### Task
Within the material below, transcribe exactly the lines from the one holding "Expand fit page" through the one holding "The width and height of the screenshot is (940, 538).", keeping both ends and skipping the rest.

-.-.-

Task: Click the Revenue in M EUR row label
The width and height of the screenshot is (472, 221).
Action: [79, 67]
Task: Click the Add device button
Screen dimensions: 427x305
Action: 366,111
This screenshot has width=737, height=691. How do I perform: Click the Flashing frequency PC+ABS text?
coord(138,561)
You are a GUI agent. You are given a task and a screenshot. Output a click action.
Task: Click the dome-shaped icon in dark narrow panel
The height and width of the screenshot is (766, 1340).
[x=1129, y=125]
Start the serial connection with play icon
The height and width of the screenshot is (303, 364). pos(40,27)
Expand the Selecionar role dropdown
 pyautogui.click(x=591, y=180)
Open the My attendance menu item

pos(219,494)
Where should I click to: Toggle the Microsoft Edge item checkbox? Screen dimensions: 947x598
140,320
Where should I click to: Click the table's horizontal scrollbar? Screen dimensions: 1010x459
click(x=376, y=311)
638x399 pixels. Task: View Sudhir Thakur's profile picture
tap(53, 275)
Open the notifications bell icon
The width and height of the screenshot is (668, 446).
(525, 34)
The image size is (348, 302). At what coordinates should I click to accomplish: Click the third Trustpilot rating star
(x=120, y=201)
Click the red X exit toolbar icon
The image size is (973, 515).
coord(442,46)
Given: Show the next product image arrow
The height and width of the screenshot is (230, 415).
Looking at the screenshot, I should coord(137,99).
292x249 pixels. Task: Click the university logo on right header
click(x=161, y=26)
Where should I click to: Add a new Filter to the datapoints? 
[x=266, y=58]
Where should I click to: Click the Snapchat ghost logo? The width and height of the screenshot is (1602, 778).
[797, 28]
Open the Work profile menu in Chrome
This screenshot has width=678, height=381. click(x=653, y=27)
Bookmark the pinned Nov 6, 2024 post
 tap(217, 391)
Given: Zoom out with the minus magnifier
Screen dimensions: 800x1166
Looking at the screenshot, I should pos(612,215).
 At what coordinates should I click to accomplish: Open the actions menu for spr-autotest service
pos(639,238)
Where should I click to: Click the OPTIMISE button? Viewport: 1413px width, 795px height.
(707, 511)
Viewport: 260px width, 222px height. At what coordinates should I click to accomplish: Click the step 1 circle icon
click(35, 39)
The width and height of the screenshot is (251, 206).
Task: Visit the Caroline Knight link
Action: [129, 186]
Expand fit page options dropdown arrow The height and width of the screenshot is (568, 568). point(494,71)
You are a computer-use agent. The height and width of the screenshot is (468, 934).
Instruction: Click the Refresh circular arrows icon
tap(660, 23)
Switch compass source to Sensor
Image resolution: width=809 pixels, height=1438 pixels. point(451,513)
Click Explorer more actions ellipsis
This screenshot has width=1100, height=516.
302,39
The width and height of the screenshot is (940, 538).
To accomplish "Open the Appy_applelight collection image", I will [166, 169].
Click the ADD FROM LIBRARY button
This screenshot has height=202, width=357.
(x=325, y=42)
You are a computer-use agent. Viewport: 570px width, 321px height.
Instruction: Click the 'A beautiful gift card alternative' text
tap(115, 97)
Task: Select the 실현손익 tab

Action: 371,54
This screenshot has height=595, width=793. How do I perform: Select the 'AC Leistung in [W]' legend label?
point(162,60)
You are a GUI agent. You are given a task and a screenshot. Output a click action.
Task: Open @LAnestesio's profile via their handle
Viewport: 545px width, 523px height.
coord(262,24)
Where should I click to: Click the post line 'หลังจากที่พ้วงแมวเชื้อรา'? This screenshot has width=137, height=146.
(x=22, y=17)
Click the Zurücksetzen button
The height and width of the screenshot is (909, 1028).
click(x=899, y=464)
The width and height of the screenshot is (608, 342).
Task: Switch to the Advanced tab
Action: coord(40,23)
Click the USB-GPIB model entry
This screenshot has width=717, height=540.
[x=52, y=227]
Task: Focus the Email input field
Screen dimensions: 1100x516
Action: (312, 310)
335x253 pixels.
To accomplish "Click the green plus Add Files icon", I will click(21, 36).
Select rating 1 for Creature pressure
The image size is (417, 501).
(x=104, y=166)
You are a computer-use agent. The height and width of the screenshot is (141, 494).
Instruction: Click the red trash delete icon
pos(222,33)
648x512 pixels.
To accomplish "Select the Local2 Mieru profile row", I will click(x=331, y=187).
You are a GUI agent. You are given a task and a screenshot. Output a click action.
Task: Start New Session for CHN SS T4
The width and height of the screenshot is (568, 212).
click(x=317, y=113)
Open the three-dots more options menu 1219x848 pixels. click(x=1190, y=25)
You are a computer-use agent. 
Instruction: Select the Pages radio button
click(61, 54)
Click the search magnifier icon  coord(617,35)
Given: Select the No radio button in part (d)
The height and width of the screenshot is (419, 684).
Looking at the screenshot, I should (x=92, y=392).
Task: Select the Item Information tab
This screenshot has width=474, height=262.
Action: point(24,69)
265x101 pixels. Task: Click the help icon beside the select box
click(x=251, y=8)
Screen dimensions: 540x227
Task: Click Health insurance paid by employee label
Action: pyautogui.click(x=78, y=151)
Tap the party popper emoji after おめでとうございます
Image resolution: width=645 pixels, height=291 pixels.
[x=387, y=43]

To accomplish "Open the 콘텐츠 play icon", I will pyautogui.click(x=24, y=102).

-.-.-

### Answer space
Expand fit page options dropdown arrow The height and width of the screenshot is (568, 568). point(494,71)
You are a computer-use agent. The height and width of the screenshot is (468, 934).
Instruction: Click the Refresh circular arrows icon
tap(660, 23)
Switch compass source to Sensor
Image resolution: width=809 pixels, height=1438 pixels. point(451,513)
Click Explorer more actions ellipsis
This screenshot has width=1100, height=516.
302,39
The width and height of the screenshot is (940, 538).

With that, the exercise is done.